Items stored from a collection:
— Start —

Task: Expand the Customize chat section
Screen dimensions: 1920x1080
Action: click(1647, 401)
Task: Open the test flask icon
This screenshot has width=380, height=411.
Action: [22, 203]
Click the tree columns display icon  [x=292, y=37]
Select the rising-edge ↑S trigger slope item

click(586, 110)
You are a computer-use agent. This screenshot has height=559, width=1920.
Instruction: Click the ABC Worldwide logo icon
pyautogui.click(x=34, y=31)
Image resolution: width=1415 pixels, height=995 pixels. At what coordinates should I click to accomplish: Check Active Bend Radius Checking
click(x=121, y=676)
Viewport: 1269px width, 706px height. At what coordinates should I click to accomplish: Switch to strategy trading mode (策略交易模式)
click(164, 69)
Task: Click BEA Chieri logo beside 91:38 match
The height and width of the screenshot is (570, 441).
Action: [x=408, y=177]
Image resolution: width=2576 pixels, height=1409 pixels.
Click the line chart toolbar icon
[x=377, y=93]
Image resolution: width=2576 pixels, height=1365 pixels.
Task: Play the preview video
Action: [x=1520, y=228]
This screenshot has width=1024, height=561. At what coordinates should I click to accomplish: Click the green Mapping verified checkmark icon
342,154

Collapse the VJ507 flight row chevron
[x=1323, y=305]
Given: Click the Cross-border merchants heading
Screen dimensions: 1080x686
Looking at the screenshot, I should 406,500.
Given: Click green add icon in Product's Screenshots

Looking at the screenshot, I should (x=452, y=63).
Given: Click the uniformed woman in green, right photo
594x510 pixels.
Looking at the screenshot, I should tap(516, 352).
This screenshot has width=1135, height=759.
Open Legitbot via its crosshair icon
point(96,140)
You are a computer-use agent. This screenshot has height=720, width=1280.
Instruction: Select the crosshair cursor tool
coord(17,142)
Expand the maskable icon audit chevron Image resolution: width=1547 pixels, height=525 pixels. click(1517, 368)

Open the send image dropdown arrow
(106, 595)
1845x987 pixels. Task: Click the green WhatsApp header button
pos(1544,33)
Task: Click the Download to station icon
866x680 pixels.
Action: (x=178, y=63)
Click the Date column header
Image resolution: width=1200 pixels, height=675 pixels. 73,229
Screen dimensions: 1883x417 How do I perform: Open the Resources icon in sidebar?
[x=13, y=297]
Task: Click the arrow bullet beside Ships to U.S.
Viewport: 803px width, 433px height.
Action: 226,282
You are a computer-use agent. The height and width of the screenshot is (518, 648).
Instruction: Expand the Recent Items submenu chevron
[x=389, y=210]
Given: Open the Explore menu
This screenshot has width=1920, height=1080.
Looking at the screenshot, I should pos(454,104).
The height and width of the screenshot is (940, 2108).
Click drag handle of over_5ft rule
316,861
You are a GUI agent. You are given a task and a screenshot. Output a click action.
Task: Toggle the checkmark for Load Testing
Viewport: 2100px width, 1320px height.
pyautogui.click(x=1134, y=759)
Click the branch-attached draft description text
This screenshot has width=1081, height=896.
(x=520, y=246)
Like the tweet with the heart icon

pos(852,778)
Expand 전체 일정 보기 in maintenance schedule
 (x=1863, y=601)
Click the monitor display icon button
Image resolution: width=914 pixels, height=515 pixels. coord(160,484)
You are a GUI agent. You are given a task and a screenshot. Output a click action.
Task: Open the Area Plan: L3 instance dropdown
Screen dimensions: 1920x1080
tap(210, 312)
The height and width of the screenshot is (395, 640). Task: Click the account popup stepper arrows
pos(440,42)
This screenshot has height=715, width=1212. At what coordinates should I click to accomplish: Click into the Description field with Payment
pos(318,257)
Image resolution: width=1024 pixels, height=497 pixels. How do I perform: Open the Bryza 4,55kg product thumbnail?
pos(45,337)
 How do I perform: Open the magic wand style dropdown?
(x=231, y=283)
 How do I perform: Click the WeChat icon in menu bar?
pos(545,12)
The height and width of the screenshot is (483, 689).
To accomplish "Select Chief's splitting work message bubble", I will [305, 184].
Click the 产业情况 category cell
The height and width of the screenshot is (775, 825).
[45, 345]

— End —

WORK TO COMPLETE → Please render every line of the records above as a Markdown table with the columns Row and Record line, skipping any blank lines.

PROBLEM SOLUTION →
| Row | Record line |
|---|---|
| 1 | Task: Expand the Customize chat section |
| 2 | Screen dimensions: 1920x1080 |
| 3 | Action: click(1647, 401) |
| 4 | Task: Open the test flask icon |
| 5 | This screenshot has width=380, height=411. |
| 6 | Action: [22, 203] |
| 7 | Click the tree columns display icon  [x=292, y=37] |
| 8 | Select the rising-edge ↑S trigger slope item |
| 9 | click(586, 110) |
| 10 | You are a computer-use agent. This screenshot has height=559, width=1920. |
| 11 | Instruction: Click the ABC Worldwide logo icon |
| 12 | pyautogui.click(x=34, y=31) |
| 13 | Image resolution: width=1415 pixels, height=995 pixels. At what coordinates should I click to accomplish: Check Active Bend Radius Checking |
| 14 | click(x=121, y=676) |
| 15 | Viewport: 1269px width, 706px height. At what coordinates should I click to accomplish: Switch to strategy trading mode (策略交易模式) |
| 16 | click(164, 69) |
| 17 | Task: Click BEA Chieri logo beside 91:38 match |
| 18 | The height and width of the screenshot is (570, 441). |
| 19 | Action: [x=408, y=177] |
| 20 | Image resolution: width=2576 pixels, height=1409 pixels. |
| 21 | Click the line chart toolbar icon |
| 22 | [x=377, y=93] |
| 23 | Image resolution: width=2576 pixels, height=1365 pixels. |
| 24 | Task: Play the preview video |
| 25 | Action: [x=1520, y=228] |
| 26 | This screenshot has width=1024, height=561. At what coordinates should I click to accomplish: Click the green Mapping verified checkmark icon |
| 27 | 342,154 |
| 28 | Collapse the VJ507 flight row chevron |
| 29 | [x=1323, y=305] |
| 30 | Given: Click the Cross-border merchants heading |
| 31 | Screen dimensions: 1080x686 |
| 32 | Looking at the screenshot, I should 406,500. |
| 33 | Given: Click green add icon in Product's Screenshots |
| 34 | Looking at the screenshot, I should (x=452, y=63). |
| 35 | Given: Click the uniformed woman in green, right photo |
| 36 | 594x510 pixels. |
| 37 | Looking at the screenshot, I should tap(516, 352). |
| 38 | This screenshot has width=1135, height=759. |
| 39 | Open Legitbot via its crosshair icon |
| 40 | point(96,140) |
| 41 | You are a computer-use agent. This screenshot has height=720, width=1280. |
| 42 | Instruction: Select the crosshair cursor tool |
| 43 | coord(17,142) |
| 44 | Expand the maskable icon audit chevron Image resolution: width=1547 pixels, height=525 pixels. click(1517, 368) |
| 45 | Open the send image dropdown arrow |
| 46 | (106, 595) |
| 47 | 1845x987 pixels. Task: Click the green WhatsApp header button |
| 48 | pos(1544,33) |
| 49 | Task: Click the Download to station icon |
| 50 | 866x680 pixels. |
| 51 | Action: (x=178, y=63) |
| 52 | Click the Date column header |
| 53 | Image resolution: width=1200 pixels, height=675 pixels. 73,229 |
| 54 | Screen dimensions: 1883x417 How do I perform: Open the Resources icon in sidebar? |
| 55 | [x=13, y=297] |
| 56 | Task: Click the arrow bullet beside Ships to U.S. |
| 57 | Viewport: 803px width, 433px height. |
| 58 | Action: 226,282 |
| 59 | You are a computer-use agent. The height and width of the screenshot is (518, 648). |
| 60 | Instruction: Expand the Recent Items submenu chevron |
| 61 | [x=389, y=210] |
| 62 | Given: Open the Explore menu |
| 63 | This screenshot has width=1920, height=1080. |
| 64 | Looking at the screenshot, I should pos(454,104). |
| 65 | The height and width of the screenshot is (940, 2108). |
| 66 | Click drag handle of over_5ft rule |
| 67 | 316,861 |
| 68 | You are a GUI agent. You are given a task and a screenshot. Output a click action. |
| 69 | Task: Toggle the checkmark for Load Testing |
| 70 | Viewport: 2100px width, 1320px height. |
| 71 | pyautogui.click(x=1134, y=759) |
| 72 | Click the branch-attached draft description text |
| 73 | This screenshot has width=1081, height=896. |
| 74 | (x=520, y=246) |
| 75 | Like the tweet with the heart icon |
| 76 | pos(852,778) |
| 77 | Expand 전체 일정 보기 in maintenance schedule |
| 78 |  (x=1863, y=601) |
| 79 | Click the monitor display icon button |
| 80 | Image resolution: width=914 pixels, height=515 pixels. coord(160,484) |
| 81 | You are a GUI agent. You are given a task and a screenshot. Output a click action. |
| 82 | Task: Open the Area Plan: L3 instance dropdown |
| 83 | Screen dimensions: 1920x1080 |
| 84 | tap(210, 312) |
| 85 | The height and width of the screenshot is (395, 640). Task: Click the account popup stepper arrows |
| 86 | pos(440,42) |
| 87 | This screenshot has height=715, width=1212. At what coordinates should I click to accomplish: Click into the Description field with Payment |
| 88 | pos(318,257) |
| 89 | Image resolution: width=1024 pixels, height=497 pixels. How do I perform: Open the Bryza 4,55kg product thumbnail? |
| 90 | pos(45,337) |
| 91 |  How do I perform: Open the magic wand style dropdown? |
| 92 | (x=231, y=283) |
| 93 |  How do I perform: Click the WeChat icon in menu bar? |
| 94 | pos(545,12) |
| 95 | The height and width of the screenshot is (483, 689). |
| 96 | To accomplish "Select Chief's splitting work message bubble", I will [305, 184]. |
| 97 | Click the 产业情况 category cell |
| 98 | The height and width of the screenshot is (775, 825). |
| 99 | [45, 345] |